Fast forward this lack of initiative and responsibility shift bled in different areas from not being able to plan anything for us both to taking on serious house responsibilities. Fine.

I suggested initally that we could do 1 week I pay for groceries for us both and 1 week he pays for us both next. I knew it would be unfair but I didn't mind as I loved him, I'm 5'1 50kg and he's 5'9 goes to the gym. Our diets are very different and he is very picky (he won't eat foods he doesn't like the taste of) while I am less picky. I didn't mind accommodating his tastes when it came to me cooking meals for us both. My love language is cooking. I suggested the split with the expectation he'll contribute more in a different area. We split bills and rent 50/50. Cooking separately would increase the costs so I compromised myself to save finances.

Fast forward 10 months later, there had been weird health problems occurring with me getting hives that limited my physical capabilities. My self esteem was low and I felt like a burden so I overcompensated by doing more house chores as I was worried, to put in perspective I did everything else while he only did the dishes and bins (I have contamination OCD and sensitive hands to soap.) Me laying on him, skin to skin would lead to hives. This was also a stressful time for me as my parents were having problems financially which led me to doing some unethical thing for money. I subconsciously knew he wouldn't realistically be able to help or want to help as he had shown in the past he was quite stingy with money regarding me. I delt with it silently, working the funds to my parents while keeping it hidden to not hurt his feelings.

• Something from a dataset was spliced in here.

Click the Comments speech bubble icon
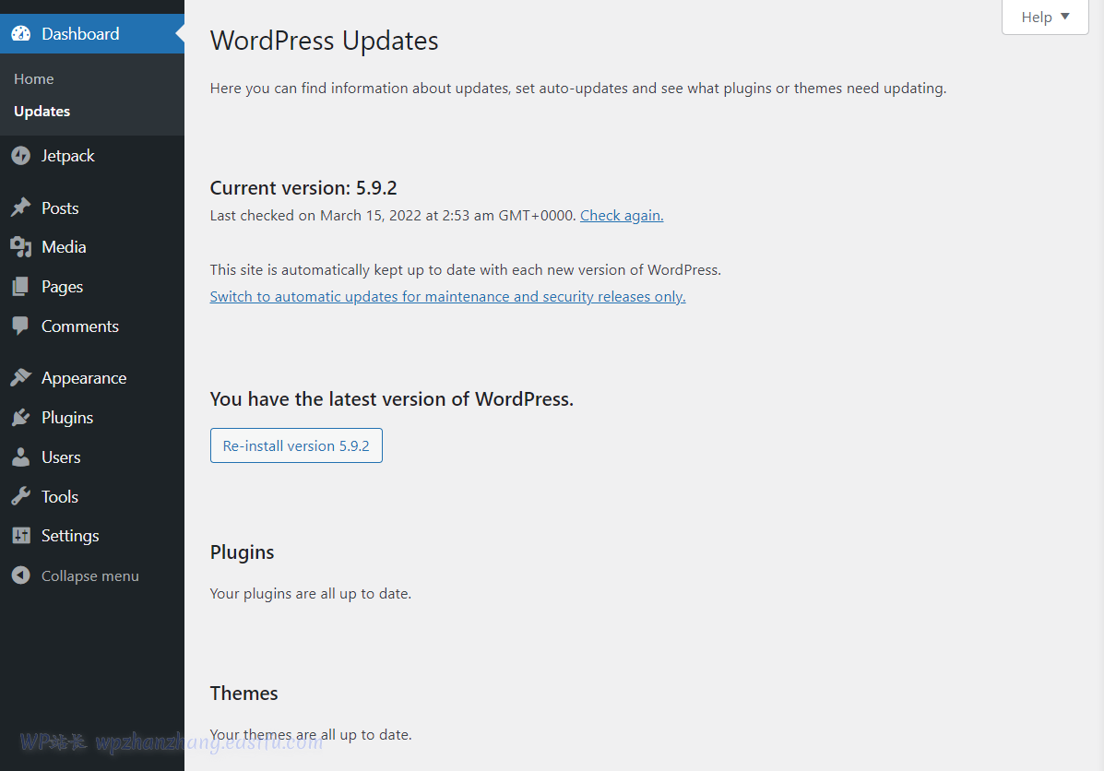1104x771 pixels. click(x=20, y=326)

I took a shower, I came back and he was extremely upset/angry with me. He went through my phone and looked through the text messages between my best friend. She and I were joking about the situation as well its a shitty situation for me to be in that is how I cope. He lost it, I explained my family's financial problems and debt I had been helping but he was more upset of the betrayal of me not telling him than my actual problems. He claimed "he would've done anything to help me." Out of guilt and respect for him I ended my only source of income.

Fast forward he now has a part time job, I don't due to my health problems occurring recently. My parents financial problems have gotten better but still not amazing. I am now in a not so good financial state with very limited funds now.

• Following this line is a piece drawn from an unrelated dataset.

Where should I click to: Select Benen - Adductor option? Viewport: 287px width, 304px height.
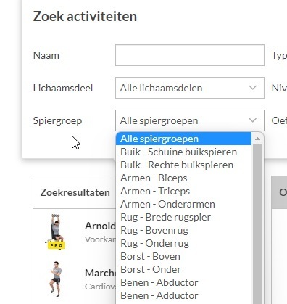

I mentioned how our current set up isn't too fair as before I was in a ok financial spot for it to work but now it's not longer viable. I suggested could we either do a joint bank and he pays 70, I pay 30 in there or we could just buy our own ingredients. Leading to the second point of how he told me to "not accommodate his food tastes when cooking" but my concerns were the fact, cooking individually would increase bill costs that we split. I asked if it would be possible that instead of taking me out or buying me gifts, could he redirect those funds to the utility bills such as electicity or water as that'll mean a lot more to me than short term gratification. He lost it. Claiming how he's in a similar situation as me and he needs to save for the future and that I was making him send money as compensation for him being a bad bf and that I was using him as a "piggy bank" (never in my life have I asked him for money or to purchase anything for me.)

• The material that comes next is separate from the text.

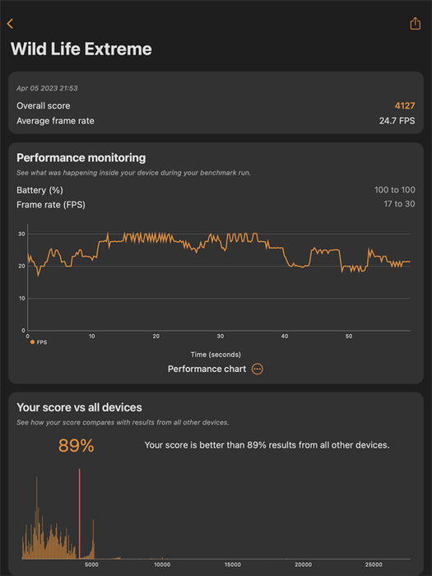Click the Frame rate (FPS) monitoring row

That was it. I told him he we treating me like a roommate while I've been treating him like a partner. We should just be roommates. I'm now unsure of what to do as we have a tenancy together. I just don't know. It has been 2 days, my hives have decreased and my skin has cleared up almost completely.

TL;DR: I addressed how uneven the funds were being distributed, he lost it and became defensive then accusing me after of using him for money.